● What you have to do
The entries below hold a line with "Task: Click the Nifas Silk Lafto location" and a line with "Image resolution: width=946". Return those lines and all that lie between them, exactly and only.

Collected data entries
────────────────
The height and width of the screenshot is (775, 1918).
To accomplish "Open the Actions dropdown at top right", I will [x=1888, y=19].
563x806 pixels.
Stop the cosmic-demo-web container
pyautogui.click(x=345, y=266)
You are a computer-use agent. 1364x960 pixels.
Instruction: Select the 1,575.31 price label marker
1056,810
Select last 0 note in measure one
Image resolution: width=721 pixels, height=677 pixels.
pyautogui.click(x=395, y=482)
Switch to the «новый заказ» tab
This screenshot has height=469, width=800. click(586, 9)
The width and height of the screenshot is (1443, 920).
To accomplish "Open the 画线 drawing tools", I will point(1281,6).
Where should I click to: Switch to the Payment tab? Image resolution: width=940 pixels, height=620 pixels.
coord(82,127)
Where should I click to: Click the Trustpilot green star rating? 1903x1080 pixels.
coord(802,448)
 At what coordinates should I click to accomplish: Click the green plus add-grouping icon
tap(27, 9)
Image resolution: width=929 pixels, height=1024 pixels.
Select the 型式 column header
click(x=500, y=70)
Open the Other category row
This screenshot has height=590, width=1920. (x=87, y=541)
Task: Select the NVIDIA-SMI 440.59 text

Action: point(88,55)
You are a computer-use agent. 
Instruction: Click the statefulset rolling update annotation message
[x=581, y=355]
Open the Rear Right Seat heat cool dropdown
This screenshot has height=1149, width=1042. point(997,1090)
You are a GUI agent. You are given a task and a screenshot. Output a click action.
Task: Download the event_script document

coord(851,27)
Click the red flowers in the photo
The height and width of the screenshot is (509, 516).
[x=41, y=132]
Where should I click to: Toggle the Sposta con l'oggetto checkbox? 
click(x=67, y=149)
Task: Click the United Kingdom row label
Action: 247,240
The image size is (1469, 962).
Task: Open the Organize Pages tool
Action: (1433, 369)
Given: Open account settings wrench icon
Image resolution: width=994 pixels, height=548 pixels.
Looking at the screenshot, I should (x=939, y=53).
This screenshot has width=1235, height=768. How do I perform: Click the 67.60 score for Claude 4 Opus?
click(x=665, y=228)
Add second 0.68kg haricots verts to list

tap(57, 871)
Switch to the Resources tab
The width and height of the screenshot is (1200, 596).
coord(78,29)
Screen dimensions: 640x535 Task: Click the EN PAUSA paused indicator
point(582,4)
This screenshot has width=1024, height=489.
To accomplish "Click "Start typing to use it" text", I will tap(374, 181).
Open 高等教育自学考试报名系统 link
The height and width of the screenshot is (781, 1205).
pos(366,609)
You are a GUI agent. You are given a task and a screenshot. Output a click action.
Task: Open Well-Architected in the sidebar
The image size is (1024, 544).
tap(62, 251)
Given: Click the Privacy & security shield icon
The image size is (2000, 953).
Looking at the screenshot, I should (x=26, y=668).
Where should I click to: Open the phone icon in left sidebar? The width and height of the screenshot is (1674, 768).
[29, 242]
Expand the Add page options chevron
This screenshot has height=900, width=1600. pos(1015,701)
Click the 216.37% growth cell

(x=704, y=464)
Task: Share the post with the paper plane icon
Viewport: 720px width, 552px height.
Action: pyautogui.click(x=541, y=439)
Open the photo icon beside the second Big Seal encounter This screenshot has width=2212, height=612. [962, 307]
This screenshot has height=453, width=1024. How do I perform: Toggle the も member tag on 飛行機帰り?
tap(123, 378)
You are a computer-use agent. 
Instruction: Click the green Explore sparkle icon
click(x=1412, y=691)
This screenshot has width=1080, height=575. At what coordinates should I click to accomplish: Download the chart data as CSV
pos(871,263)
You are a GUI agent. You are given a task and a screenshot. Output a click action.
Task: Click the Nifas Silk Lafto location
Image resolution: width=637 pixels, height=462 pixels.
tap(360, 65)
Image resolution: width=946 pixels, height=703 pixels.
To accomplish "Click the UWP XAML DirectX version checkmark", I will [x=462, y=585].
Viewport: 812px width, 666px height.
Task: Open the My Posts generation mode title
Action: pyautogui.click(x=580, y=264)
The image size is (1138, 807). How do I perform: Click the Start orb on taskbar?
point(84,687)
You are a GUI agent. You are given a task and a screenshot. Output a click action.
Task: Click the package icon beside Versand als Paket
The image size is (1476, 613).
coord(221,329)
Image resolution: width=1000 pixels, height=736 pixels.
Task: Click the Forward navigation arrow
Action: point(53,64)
────────────────
● Your solution
Task: Click the Nifas Silk Lafto location
Image resolution: width=637 pixels, height=462 pixels.
tap(360, 65)
Image resolution: width=946 pixels, height=703 pixels.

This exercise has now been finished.